> **YOUR INSTRUCTIONS**
Go through the records and copy each line where the word "will" occurs.

Collected data:
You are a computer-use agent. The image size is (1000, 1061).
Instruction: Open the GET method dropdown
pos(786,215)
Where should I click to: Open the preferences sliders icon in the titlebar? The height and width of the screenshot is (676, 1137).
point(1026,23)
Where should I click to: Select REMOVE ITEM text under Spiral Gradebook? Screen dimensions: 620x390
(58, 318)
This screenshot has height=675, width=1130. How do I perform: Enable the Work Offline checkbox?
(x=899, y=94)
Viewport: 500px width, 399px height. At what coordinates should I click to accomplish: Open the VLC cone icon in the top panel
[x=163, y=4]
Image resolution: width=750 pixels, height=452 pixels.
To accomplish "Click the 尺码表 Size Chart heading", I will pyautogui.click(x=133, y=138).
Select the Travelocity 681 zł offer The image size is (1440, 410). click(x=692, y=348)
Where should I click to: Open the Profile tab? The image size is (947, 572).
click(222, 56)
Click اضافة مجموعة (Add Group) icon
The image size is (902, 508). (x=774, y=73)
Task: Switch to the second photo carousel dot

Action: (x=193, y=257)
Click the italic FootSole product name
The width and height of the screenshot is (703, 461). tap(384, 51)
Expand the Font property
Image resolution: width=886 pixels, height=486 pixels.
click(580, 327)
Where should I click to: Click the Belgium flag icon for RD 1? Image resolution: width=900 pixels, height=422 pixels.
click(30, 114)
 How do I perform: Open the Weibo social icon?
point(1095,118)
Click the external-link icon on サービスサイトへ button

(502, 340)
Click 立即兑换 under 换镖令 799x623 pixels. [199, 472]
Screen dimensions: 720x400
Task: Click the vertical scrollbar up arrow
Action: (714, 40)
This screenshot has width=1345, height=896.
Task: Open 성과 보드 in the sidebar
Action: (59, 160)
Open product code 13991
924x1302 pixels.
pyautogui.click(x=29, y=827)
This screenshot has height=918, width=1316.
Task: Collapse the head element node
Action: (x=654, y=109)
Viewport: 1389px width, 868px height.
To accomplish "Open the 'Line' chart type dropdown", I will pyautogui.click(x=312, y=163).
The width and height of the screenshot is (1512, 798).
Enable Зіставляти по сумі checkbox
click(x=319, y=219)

> **ANSWER BOX**
To accomplish "Click the 尺码表 Size Chart heading", I will pyautogui.click(x=133, y=138).
To accomplish "Open the 'Line' chart type dropdown", I will pyautogui.click(x=312, y=163).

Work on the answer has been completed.